» **Stated task**
Reproduce each of the following items line for line, with no changes.

(Stored dataset items)
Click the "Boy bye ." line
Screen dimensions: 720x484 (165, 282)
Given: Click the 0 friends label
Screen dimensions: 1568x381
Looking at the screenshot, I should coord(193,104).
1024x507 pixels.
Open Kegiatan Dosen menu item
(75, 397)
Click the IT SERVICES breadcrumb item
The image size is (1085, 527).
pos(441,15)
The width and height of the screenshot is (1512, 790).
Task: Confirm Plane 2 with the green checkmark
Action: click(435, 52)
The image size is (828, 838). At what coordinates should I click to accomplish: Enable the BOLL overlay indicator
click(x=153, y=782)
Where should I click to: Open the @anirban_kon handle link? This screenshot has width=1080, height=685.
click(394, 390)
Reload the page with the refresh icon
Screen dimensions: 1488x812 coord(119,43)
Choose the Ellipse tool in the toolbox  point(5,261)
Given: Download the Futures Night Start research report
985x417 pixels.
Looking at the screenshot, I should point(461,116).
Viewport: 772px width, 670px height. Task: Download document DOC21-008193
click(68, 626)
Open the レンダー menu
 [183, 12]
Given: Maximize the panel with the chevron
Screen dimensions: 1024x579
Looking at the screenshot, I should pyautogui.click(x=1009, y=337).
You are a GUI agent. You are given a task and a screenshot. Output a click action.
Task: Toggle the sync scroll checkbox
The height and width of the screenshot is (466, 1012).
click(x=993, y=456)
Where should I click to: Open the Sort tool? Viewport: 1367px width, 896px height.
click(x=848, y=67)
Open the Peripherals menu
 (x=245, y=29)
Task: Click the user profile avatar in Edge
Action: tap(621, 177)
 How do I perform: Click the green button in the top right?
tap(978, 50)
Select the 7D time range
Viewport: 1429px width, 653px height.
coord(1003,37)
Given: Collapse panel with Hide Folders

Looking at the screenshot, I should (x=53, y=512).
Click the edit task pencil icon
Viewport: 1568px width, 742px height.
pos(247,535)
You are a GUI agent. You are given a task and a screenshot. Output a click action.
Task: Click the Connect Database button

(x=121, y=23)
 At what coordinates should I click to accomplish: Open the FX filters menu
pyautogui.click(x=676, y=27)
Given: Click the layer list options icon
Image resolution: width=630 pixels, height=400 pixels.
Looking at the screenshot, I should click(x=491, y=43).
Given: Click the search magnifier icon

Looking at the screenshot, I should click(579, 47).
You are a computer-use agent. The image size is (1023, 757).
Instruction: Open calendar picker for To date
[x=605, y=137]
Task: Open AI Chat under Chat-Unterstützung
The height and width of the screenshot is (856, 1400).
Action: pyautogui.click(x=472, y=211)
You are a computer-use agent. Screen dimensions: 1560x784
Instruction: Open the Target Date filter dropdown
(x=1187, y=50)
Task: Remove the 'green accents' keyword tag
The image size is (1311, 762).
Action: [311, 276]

» **Answer in full**
Click the "Boy bye ." line
Screen dimensions: 720x484 (165, 282)
Given: Click the 0 friends label
Screen dimensions: 1568x381
Looking at the screenshot, I should coord(193,104).
1024x507 pixels.
Open Kegiatan Dosen menu item
(75, 397)
Click the IT SERVICES breadcrumb item
The image size is (1085, 527).
pos(441,15)
The width and height of the screenshot is (1512, 790).
Task: Confirm Plane 2 with the green checkmark
Action: click(435, 52)
The image size is (828, 838). At what coordinates should I click to accomplish: Enable the BOLL overlay indicator
click(x=153, y=782)
Where should I click to: Open the @anirban_kon handle link? This screenshot has width=1080, height=685.
click(394, 390)
Reload the page with the refresh icon
Screen dimensions: 1488x812 coord(119,43)
Choose the Ellipse tool in the toolbox  point(5,261)
Given: Download the Futures Night Start research report
985x417 pixels.
Looking at the screenshot, I should point(461,116).
Viewport: 772px width, 670px height. Task: Download document DOC21-008193
click(68, 626)
Open the レンダー menu
 [183, 12]
Given: Maximize the panel with the chevron
Screen dimensions: 1024x579
Looking at the screenshot, I should pyautogui.click(x=1009, y=337).
You are a GUI agent. You are given a task and a screenshot. Output a click action.
Task: Toggle the sync scroll checkbox
The height and width of the screenshot is (466, 1012).
click(x=993, y=456)
Where should I click to: Open the Sort tool? Viewport: 1367px width, 896px height.
click(x=848, y=67)
Open the Peripherals menu
 (x=245, y=29)
Task: Click the user profile avatar in Edge
Action: tap(621, 177)
 How do I perform: Click the green button in the top right?
tap(978, 50)
Select the 7D time range
Viewport: 1429px width, 653px height.
coord(1003,37)
Given: Collapse panel with Hide Folders

Looking at the screenshot, I should (x=53, y=512).
Click the edit task pencil icon
Viewport: 1568px width, 742px height.
pos(247,535)
You are a GUI agent. You are given a task and a screenshot. Output a click action.
Task: Click the Connect Database button

(x=121, y=23)
 At what coordinates should I click to accomplish: Open the FX filters menu
pyautogui.click(x=676, y=27)
Given: Click the layer list options icon
Image resolution: width=630 pixels, height=400 pixels.
Looking at the screenshot, I should click(x=491, y=43).
Given: Click the search magnifier icon

Looking at the screenshot, I should click(579, 47).
You are a computer-use agent. The image size is (1023, 757).
Instruction: Open calendar picker for To date
[x=605, y=137]
Task: Open AI Chat under Chat-Unterstützung
The height and width of the screenshot is (856, 1400).
Action: pyautogui.click(x=472, y=211)
You are a computer-use agent. Screen dimensions: 1560x784
Instruction: Open the Target Date filter dropdown
(x=1187, y=50)
Task: Remove the 'green accents' keyword tag
The image size is (1311, 762).
Action: [311, 276]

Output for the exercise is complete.